- Your assignment:
The line containing "Instruction: Select the" marks the start, and the last line of the records below marks the end. Print that run exactly and nothing else.
*** Input material ***
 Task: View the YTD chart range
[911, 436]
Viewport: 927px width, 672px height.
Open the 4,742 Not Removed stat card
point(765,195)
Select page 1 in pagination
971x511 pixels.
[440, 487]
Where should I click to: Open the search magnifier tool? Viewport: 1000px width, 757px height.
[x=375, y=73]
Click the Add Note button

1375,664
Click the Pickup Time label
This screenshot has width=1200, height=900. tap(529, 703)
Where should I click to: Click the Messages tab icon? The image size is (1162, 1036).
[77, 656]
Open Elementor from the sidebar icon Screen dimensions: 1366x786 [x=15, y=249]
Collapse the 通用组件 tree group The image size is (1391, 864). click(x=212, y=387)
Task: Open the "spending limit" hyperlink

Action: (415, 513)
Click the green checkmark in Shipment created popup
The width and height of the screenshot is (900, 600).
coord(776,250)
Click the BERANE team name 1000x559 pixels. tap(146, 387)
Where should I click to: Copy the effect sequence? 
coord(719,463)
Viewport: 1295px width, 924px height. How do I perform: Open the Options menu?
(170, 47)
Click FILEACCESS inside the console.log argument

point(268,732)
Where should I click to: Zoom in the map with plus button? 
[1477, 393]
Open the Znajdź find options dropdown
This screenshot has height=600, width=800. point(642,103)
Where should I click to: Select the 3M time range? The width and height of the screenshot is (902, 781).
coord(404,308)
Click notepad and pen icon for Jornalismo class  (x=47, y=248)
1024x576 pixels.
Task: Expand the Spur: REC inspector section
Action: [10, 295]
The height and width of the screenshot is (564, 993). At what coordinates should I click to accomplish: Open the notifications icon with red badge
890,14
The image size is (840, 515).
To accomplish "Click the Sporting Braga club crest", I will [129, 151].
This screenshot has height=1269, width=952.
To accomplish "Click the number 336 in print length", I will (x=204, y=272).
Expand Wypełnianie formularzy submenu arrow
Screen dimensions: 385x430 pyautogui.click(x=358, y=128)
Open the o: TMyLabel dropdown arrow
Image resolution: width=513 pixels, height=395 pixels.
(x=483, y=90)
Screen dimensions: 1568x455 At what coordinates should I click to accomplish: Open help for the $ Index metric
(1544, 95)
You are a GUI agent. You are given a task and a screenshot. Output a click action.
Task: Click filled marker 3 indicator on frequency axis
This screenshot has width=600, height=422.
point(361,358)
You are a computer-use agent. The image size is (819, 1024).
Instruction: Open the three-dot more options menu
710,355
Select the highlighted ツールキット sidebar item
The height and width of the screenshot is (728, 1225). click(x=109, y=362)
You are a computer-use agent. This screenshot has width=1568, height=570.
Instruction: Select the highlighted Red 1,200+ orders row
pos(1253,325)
*** End of Input material ***
- Task response:
Instruction: Select the highlighted Red 1,200+ orders row
pos(1253,325)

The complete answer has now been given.